Short problem:
Copy the part of the material that starts with the line containing "(011) 5527-4877 (56, 6)" and ends with the line containing "(011) 5527-1511 (30, 2330)", including both of those lines, reproducing every line character for character.

★ ★ ★ ★ ★ ★ ★

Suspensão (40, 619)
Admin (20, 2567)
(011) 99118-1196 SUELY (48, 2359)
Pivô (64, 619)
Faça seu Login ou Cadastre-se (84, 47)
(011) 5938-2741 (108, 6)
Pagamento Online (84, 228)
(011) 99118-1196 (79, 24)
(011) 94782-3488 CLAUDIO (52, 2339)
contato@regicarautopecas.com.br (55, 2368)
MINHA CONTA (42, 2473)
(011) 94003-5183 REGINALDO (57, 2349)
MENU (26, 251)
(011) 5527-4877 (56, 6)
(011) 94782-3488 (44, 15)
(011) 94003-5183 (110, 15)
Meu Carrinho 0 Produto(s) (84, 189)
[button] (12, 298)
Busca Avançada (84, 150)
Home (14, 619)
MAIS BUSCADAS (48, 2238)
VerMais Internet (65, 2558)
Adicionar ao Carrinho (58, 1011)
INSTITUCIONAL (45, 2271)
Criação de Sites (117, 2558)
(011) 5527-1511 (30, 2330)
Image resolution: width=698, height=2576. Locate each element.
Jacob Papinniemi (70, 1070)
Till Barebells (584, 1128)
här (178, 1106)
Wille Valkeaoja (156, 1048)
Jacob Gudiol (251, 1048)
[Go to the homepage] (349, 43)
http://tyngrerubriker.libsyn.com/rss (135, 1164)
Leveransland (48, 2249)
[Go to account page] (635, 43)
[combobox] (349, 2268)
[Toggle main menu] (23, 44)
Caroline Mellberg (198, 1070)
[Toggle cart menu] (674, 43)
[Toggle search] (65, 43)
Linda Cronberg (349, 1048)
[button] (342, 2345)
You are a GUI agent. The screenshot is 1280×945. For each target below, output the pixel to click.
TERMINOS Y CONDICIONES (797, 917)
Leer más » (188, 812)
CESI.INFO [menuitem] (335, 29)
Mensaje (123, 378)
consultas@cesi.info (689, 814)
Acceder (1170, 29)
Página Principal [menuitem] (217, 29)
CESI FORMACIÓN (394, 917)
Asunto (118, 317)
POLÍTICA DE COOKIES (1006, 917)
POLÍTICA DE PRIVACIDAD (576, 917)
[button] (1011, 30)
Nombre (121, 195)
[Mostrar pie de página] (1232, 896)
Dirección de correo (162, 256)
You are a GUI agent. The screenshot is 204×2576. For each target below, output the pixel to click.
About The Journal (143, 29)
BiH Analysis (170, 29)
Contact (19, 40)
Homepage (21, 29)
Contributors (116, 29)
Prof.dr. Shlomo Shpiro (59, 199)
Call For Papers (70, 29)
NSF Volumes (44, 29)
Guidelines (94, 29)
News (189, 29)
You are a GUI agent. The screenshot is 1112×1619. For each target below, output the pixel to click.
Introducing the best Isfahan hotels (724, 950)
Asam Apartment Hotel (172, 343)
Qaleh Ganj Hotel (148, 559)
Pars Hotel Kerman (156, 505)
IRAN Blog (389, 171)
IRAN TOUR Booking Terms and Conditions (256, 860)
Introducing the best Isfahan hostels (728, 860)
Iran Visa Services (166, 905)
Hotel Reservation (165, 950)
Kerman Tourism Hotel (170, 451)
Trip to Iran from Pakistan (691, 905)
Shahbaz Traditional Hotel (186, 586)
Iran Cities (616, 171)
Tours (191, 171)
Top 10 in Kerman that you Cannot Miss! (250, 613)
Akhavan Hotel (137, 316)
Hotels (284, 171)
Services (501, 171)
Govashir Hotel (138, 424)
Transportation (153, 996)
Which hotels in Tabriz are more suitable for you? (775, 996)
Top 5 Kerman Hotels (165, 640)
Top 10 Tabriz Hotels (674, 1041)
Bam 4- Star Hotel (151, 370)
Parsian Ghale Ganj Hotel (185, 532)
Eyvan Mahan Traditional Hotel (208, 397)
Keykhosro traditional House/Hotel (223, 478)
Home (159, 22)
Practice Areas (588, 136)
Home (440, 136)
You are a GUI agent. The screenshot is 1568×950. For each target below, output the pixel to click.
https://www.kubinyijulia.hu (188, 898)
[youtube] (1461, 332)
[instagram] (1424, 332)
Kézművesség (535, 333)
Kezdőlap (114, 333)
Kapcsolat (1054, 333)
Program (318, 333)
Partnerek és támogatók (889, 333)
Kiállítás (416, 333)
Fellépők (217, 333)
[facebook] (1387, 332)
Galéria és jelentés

★ ★ ★ ★ ★ ★ ★

Answer to this problem:
(011) 5527-4877 (56, 6)
(011) 94782-3488 (44, 15)
(011) 94003-5183 (110, 15)
Meu Carrinho 0 Produto(s) (84, 189)
[button] (12, 298)
Busca Avançada (84, 150)
Home (14, 619)
MAIS BUSCADAS (48, 2238)
VerMais Internet (65, 2558)
Adicionar ao Carrinho (58, 1011)
INSTITUCIONAL (45, 2271)
Criação de Sites (117, 2558)
(011) 5527-1511 (30, 2330)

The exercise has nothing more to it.